「子どもへの関わり方、本当にこれでいいの?」
小児科医として37年。
診察室から見えてきた、すべての子どもに必要な「4つの自立」という視点。
「うちの子、保育園でしょっちゅうトラブルを起こしてしまって……」
「3歳なのにおむつが外れなくて。私の育て方が悪いのでしょうか」
診察室で、こうした悩みを打ち明ける保護者は少なくありません。
子どもの発達というと、言葉の習得の速さや体の動きなど、目に見えて分かりやすい部分にばかり気を取られがちです。しかし、子どもの将来を考えるなら、実はもっと視野を広げて、生活・心・人間関係・社会との関わりまで含めた全体像でとらえなければなりません。
三重県の紀北町で37年にわたり発達外来に携わってきた著者は、子どもの発達を「言語」や「運動」といった断片ではなく、【4つの自立】という軸で立体的にとらえています。
【4つの自立】
・生きるために必要な基盤を築くための 「身辺自立」(食事・着替え・排泄・清潔・睡眠)
・自己を形成し、人格を持った存在になるための 「精神的自立」(乳児期〜思春期以降)

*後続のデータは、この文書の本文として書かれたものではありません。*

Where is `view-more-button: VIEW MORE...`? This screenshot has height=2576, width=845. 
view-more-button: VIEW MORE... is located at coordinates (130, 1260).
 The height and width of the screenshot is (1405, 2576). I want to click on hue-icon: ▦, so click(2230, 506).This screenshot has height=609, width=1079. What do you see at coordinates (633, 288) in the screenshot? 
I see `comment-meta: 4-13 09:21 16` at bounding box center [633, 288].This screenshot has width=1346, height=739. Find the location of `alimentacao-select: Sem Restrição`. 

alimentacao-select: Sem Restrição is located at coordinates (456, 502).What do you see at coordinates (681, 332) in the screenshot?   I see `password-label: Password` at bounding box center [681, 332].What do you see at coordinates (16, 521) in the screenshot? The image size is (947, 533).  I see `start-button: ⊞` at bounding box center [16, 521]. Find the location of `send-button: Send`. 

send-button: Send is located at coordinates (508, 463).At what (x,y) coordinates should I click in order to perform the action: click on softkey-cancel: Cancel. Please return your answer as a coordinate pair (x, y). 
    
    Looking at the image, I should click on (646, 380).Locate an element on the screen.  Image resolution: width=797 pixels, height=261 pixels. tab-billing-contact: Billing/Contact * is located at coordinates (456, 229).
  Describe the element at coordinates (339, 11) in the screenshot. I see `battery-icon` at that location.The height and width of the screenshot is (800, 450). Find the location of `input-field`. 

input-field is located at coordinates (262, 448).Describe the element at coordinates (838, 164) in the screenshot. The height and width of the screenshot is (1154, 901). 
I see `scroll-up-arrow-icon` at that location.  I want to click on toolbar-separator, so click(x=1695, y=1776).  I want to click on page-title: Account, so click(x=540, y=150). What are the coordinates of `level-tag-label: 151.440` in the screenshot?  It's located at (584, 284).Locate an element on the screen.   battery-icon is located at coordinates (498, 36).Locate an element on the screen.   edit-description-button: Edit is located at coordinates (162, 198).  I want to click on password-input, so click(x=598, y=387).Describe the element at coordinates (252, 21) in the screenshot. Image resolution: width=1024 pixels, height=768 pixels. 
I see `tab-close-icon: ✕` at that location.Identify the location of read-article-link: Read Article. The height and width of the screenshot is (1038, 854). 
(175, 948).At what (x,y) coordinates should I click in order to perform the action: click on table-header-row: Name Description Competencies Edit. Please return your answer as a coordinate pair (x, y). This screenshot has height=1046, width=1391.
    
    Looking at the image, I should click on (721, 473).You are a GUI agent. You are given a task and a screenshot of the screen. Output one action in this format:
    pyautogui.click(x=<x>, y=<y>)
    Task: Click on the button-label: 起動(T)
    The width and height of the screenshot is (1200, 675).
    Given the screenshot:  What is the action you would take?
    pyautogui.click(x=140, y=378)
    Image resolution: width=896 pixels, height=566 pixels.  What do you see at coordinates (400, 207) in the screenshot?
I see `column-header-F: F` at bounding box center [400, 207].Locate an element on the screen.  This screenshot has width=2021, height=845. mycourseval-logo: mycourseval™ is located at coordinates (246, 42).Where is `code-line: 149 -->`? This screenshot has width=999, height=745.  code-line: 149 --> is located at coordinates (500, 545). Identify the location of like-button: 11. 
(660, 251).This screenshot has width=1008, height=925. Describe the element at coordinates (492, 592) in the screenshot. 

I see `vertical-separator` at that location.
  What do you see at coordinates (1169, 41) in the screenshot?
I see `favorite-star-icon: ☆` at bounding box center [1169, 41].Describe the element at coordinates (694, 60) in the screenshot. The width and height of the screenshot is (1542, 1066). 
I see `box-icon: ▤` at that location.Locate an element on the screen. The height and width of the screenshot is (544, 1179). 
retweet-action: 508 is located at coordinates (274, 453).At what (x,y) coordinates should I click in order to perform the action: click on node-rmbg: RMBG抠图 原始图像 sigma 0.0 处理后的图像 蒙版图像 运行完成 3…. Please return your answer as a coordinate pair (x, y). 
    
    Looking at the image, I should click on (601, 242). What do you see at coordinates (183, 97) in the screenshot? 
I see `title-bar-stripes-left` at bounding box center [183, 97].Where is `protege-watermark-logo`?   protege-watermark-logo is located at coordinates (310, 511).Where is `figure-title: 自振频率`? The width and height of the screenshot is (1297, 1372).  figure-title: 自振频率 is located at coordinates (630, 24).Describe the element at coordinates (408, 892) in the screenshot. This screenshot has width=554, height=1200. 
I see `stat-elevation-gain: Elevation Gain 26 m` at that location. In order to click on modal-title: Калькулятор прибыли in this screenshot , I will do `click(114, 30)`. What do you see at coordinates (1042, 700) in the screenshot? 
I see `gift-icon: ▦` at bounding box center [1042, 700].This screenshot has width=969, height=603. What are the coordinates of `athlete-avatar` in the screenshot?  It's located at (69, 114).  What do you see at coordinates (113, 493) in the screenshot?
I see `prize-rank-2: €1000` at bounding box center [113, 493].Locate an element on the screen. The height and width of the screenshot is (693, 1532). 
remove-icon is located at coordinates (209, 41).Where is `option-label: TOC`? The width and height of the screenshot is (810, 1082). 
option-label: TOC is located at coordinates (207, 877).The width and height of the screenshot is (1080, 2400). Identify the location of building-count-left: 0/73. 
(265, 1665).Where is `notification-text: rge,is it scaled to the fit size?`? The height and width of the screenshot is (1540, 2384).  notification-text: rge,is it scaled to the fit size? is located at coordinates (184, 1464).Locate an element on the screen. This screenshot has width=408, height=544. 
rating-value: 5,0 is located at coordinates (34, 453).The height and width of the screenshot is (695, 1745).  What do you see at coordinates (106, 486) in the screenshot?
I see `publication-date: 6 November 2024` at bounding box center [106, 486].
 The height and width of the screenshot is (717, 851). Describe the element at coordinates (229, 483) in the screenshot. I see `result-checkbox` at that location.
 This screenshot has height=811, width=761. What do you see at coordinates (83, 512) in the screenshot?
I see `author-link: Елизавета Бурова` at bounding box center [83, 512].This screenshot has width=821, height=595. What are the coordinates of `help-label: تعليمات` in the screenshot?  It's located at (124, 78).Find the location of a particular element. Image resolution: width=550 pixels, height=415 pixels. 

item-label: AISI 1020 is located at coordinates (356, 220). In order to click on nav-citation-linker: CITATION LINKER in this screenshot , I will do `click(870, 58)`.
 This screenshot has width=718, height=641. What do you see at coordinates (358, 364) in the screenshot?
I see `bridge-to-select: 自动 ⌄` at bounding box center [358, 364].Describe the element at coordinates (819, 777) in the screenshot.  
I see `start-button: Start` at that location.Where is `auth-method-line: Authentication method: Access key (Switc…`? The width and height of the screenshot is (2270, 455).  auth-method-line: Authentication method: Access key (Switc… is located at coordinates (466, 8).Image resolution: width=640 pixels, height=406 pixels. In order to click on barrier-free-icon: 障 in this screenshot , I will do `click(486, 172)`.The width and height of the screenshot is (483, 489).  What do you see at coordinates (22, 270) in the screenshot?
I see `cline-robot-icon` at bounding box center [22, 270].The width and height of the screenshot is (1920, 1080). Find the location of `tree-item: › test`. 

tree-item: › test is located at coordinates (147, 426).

・共同体の一員として役割を果たすための 「社会的自立」(自我の芽生え〜就学後)
・親の手を離れ、社会へ巣立つための 「経済的自立」(お仕事・お金のやり繰り)
これら4つの軸は、子どもの成長に沿って積み上がっていく発達の階段でもあります。本書では、それぞれの自立を促すための具体的な関わり方を、豊富な事例とともに解説します。発達障害の特性を踏まえた声かけから、感覚過敏の子への環境調整、きょうだい児のケア、思春期を越えて成人期医療への引き継ぎまで、発達支援の「全体像」と「具体策」を一冊に収めています。
障害があってもなくても、すべての子に「自立」を──。
小児科医、保育士、幼稚園教諭、教員、保健師、療育関係者、そして日々の子育てに向き合う保護者へ。次の一手を見いだすための一冊です。